◆ WHAT YOU SHOULD DO
Rewrite the data below as a JSON list of strings with one string per line. Skip blank lines and leave the pictures out.

◆ Pointing records for text and elements
◆ ◆ ◆ ◆
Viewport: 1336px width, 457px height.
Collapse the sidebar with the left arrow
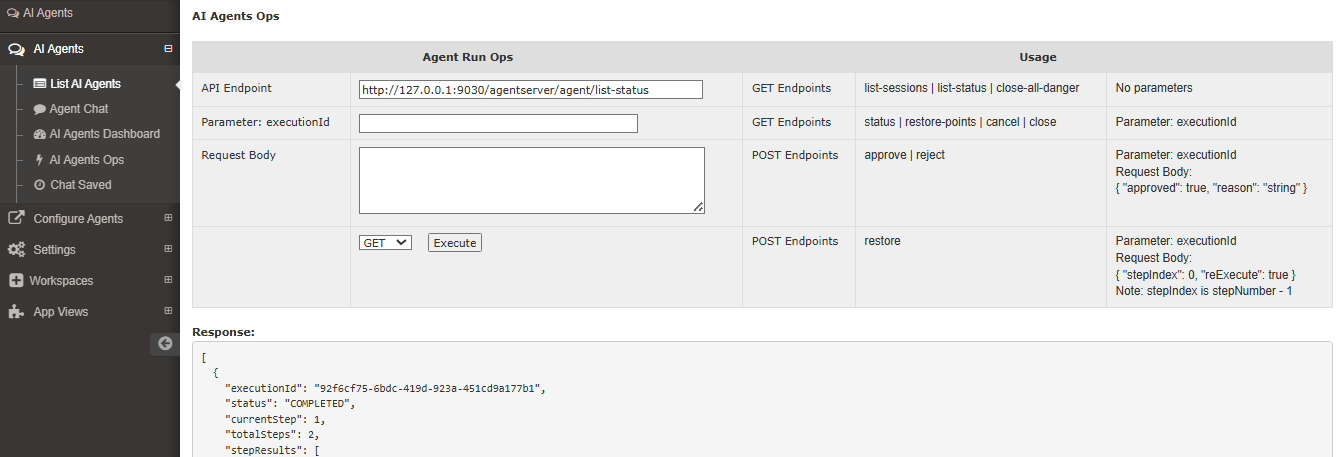pyautogui.click(x=166, y=343)
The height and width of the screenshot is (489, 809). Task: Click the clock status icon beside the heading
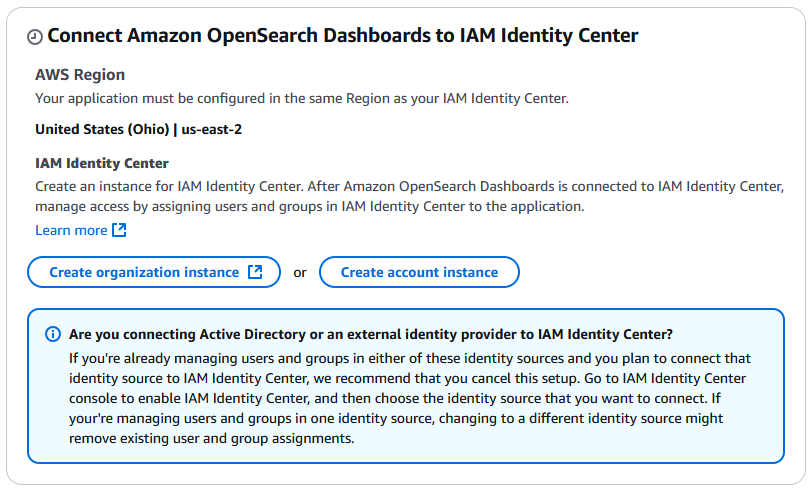pos(35,37)

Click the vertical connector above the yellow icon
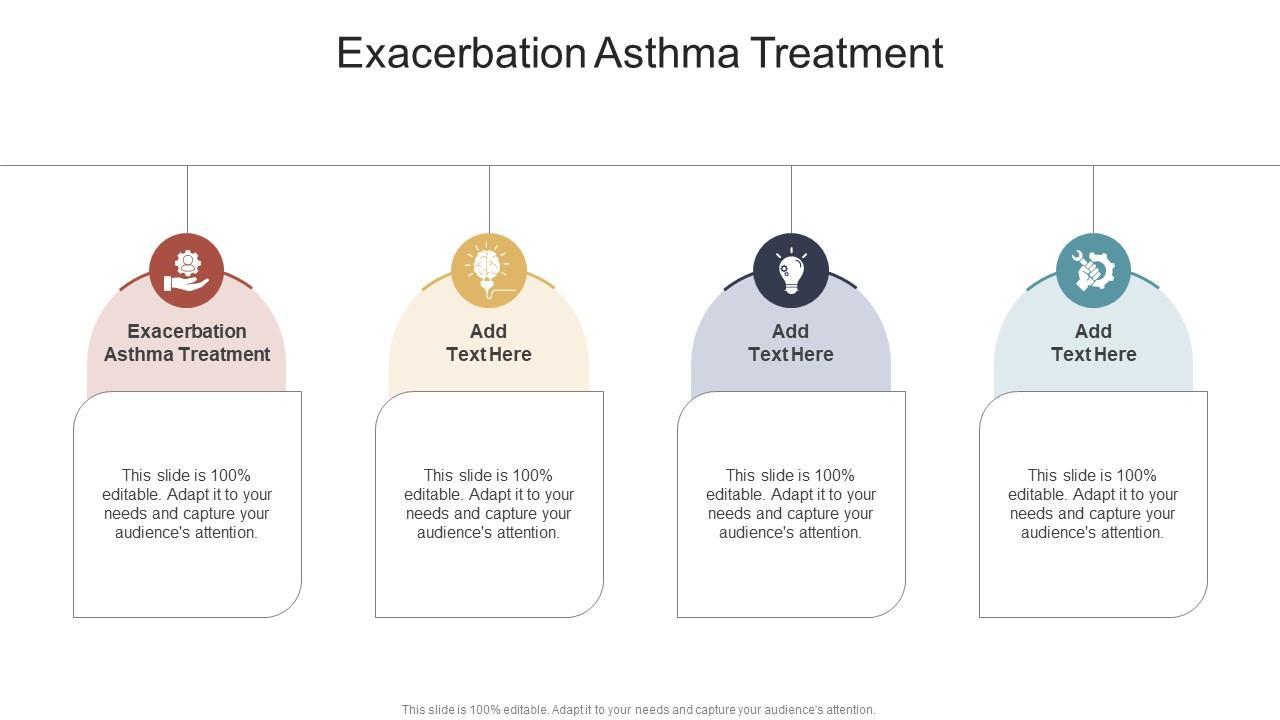[489, 199]
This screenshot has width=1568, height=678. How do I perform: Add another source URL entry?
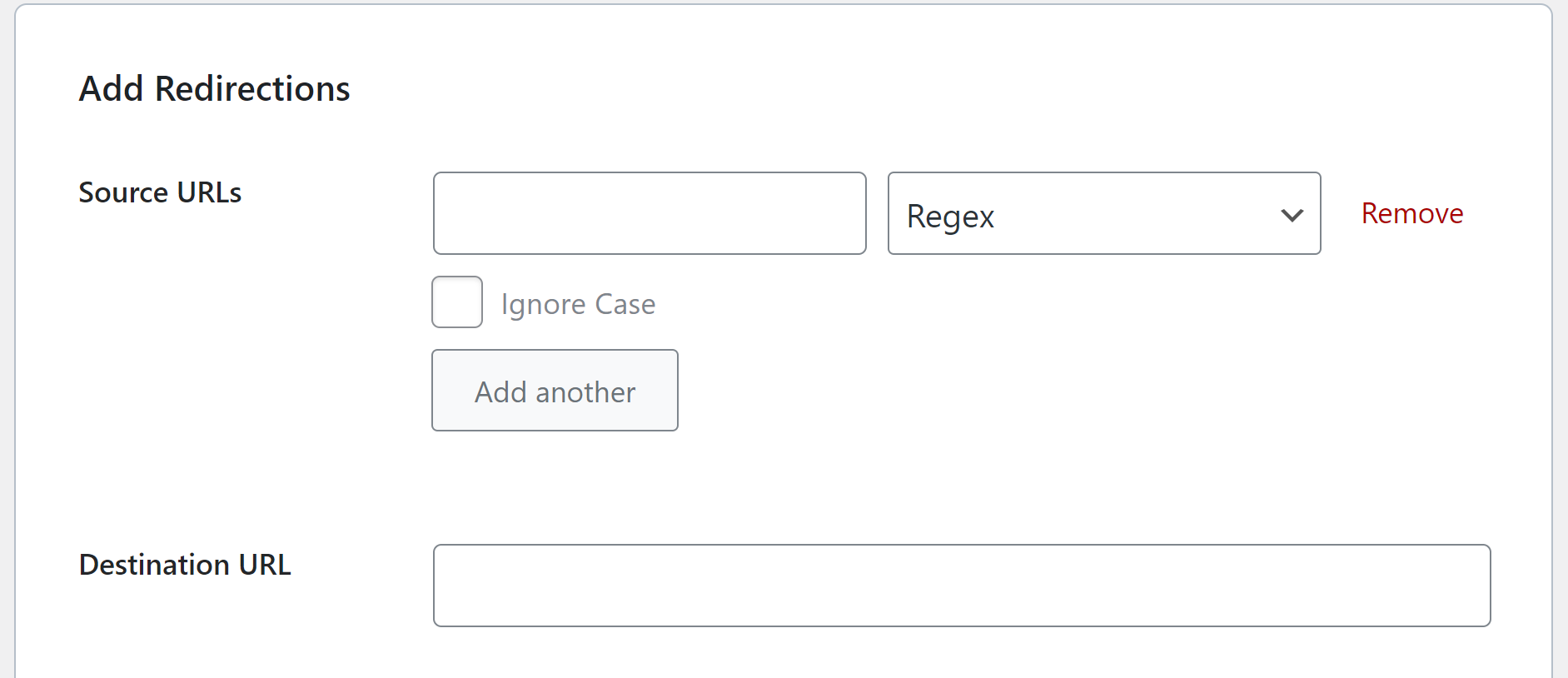[x=555, y=391]
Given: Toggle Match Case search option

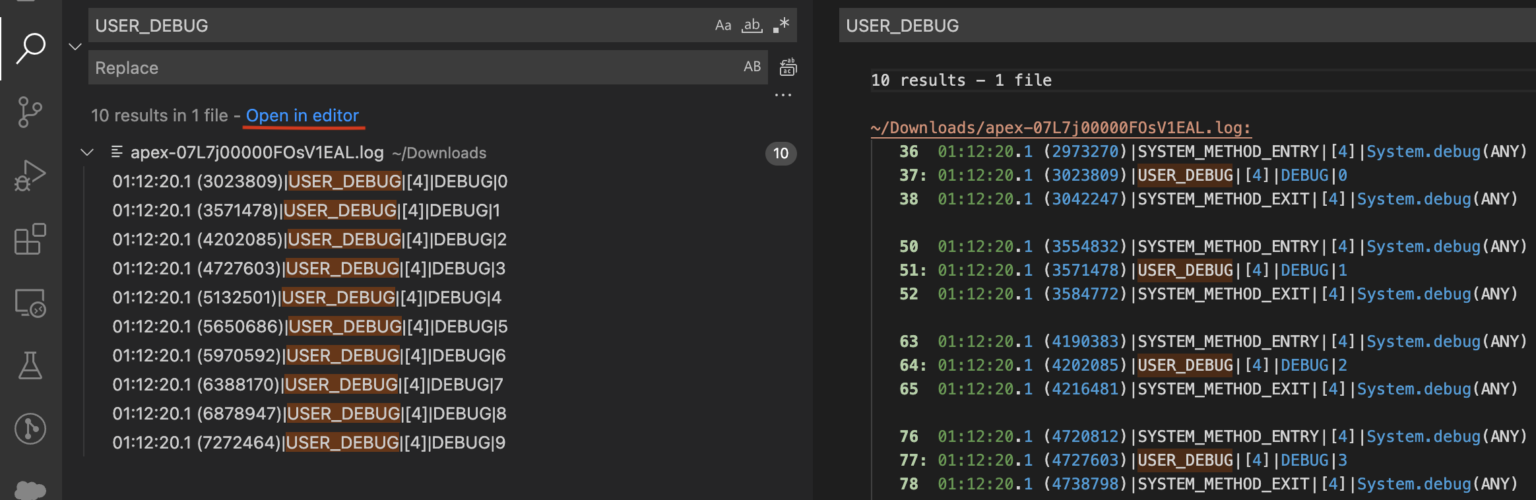Looking at the screenshot, I should coord(723,26).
◆ ◆ ◆ ◆
◆ EXERCISE SOLUTION
[
  "Viewport: 1336px width, 457px height.",
  "Collapse the sidebar with the left arrow",
  "pyautogui.click(x=166, y=343)",
  "The height and width of the screenshot is (489, 809). Task: Click the clock status icon beside the heading",
  "pos(35,37)",
  "Click the vertical connector above the yellow icon",
  "[489, 199]",
  "This screenshot has width=1568, height=678. How do I perform: Add another source URL entry?",
  "[x=555, y=391]",
  "Given: Toggle Match Case search option",
  "Looking at the screenshot, I should coord(723,26)."
]